Foi a partir de uma denúncia anônima que as suspeitas surgiram. Um pacote com cópias de 75 contratos foi endereçado à redação do jornal. À época, Elvira trabalhava na Sucursal do Rio de Janeiro. Um dia, Josias de Souza, então Secretário de Redação da Folha, ligou para informá-la que iria enviar alguns documentos aos seus cuidados. ” [Ele] Disse que desconhecia a procedência deles, pois tinham sido enviados ao jornal em envelope com endereço e nome de remetente falsos, mas que parceria ser ‘coisa quente’”, conta no livro “Instinto de Repórter” (Publifolha, 2005).

Os documentos eram cópias de contratos de empréstimo concedidos a seis integrantes da igreja –Alba Maria Silva da Costa, Claudemir Mendonça de Andrade, José Fernando Passos Costa, José Antônio Alves Xavier, Márcio de Araújo Lima e João Monteiro de Castro dos Santos–pela Investholding, sediada nas Ilhas Cayman, e pela Cableinvest, localizada na ilha de Jersey, no Canal da Mancha.

O desafio da jornalista foi provar a autenticidade dos documentos e comprovar o vínculo entre as empresas e pessoas da cúpula da Igreja Universal. “Conseguir comprovar a existência de uma empresa em um paraíso fiscal é muito difícil, já que, normalmente, não há rastros destas empresas no Brasil. Elas não costumam ter registro em juntas comerciais nem em cartórios. Mas com apuração, acabei comprovando isso”, afirma em entrevista à Livraria da Folha.

A apuração da denúncia contra a IURD foi criteriosa e detalhada. Elvira chegou a entrar em contato com o delegado Matheus Cândido Martins –responsável pelo inquérito da Polícia Federal que investigava a origem dos recursos usados na compra da TV Record do Rio e de São Paulo e apurava a acusação de remessa ilegal de divisas para o exterior– para ter acesso a declarações de Imposto de Renda dos envolvidos, realizou extensas pesquisas em cartórios e conseguiu cópias de boletos de operações de câmbio no Uruguai, onde os dólares foram trocados por moeda brasileira.

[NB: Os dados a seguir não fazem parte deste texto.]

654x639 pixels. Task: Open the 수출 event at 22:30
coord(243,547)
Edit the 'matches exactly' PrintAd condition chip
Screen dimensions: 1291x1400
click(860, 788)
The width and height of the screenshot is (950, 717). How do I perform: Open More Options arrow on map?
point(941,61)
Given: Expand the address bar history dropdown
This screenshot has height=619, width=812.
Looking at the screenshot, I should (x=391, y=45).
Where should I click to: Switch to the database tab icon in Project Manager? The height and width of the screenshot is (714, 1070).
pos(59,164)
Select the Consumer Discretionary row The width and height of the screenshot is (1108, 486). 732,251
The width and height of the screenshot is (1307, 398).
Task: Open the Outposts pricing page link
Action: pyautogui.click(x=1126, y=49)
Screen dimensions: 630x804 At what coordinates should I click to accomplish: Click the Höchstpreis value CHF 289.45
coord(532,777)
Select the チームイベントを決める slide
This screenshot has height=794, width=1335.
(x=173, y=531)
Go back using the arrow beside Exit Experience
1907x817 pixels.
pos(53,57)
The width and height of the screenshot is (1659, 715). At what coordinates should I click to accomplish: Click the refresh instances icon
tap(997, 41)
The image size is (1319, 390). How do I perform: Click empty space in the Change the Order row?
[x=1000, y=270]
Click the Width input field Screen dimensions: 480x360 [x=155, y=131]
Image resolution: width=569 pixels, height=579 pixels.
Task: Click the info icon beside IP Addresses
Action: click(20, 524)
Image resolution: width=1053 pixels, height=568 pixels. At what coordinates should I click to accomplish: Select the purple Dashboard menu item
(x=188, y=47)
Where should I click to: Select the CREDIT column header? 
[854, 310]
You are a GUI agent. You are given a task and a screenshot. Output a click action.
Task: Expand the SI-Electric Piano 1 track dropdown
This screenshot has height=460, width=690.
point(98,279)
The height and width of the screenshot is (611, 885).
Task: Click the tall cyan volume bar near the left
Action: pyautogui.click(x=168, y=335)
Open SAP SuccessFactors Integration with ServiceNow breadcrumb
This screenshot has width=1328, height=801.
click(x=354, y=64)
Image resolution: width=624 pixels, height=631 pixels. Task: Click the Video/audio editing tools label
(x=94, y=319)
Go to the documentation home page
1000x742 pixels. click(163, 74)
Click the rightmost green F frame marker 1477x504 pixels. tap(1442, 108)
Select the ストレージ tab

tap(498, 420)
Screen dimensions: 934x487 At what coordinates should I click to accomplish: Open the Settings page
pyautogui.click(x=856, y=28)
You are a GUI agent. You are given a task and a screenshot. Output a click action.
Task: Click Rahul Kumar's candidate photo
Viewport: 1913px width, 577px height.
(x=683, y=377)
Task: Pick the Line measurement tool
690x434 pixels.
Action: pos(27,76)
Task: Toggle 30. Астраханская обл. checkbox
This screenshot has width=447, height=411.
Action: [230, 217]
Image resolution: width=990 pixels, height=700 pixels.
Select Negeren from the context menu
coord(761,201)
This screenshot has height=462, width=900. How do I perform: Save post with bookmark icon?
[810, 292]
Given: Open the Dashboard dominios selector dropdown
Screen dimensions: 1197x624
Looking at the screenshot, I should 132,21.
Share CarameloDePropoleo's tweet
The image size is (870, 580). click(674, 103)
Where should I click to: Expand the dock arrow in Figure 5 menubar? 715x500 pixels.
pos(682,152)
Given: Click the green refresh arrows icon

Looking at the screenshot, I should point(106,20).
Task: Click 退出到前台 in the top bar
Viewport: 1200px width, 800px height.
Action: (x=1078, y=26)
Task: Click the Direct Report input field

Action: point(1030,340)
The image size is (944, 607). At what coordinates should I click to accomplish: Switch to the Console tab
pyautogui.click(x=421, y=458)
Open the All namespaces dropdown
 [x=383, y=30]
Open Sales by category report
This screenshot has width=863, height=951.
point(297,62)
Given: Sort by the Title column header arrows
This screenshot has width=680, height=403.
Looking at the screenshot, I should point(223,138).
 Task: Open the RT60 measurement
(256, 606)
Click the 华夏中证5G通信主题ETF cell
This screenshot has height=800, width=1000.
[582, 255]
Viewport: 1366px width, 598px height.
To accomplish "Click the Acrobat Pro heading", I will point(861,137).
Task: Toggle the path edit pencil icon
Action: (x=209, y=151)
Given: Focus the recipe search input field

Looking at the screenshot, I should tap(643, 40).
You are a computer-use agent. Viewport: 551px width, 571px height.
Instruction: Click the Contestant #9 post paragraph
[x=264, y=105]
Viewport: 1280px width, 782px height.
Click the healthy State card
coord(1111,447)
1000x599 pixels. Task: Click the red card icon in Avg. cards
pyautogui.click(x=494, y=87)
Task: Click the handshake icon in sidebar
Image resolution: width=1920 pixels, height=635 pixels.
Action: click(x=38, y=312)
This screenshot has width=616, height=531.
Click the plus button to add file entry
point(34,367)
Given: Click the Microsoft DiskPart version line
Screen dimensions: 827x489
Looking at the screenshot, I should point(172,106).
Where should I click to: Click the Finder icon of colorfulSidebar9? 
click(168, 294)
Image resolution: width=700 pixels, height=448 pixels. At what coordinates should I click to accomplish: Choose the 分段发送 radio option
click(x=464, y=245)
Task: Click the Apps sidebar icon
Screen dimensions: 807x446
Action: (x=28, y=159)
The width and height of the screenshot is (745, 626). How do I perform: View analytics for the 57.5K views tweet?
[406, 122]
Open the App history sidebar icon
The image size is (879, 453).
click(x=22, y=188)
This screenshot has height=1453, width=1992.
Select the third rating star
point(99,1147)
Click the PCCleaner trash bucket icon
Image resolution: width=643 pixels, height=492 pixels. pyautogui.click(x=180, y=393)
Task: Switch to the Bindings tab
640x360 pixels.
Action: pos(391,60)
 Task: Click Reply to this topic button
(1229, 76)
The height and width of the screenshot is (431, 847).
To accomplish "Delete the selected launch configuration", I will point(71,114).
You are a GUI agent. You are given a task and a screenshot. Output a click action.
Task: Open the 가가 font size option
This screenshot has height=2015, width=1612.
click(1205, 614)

Para conseguir as cópias dos boletos, a repórter se passou por advogada. “Neste caso, eu me apresentei como advogada, pois não havia outra forma de conseguir uma informação vital. Estes recursos, que eu chamo de métodos poucos ortodoxos de apuração, se justificam quando o assunto tem relevância pública”, justifica.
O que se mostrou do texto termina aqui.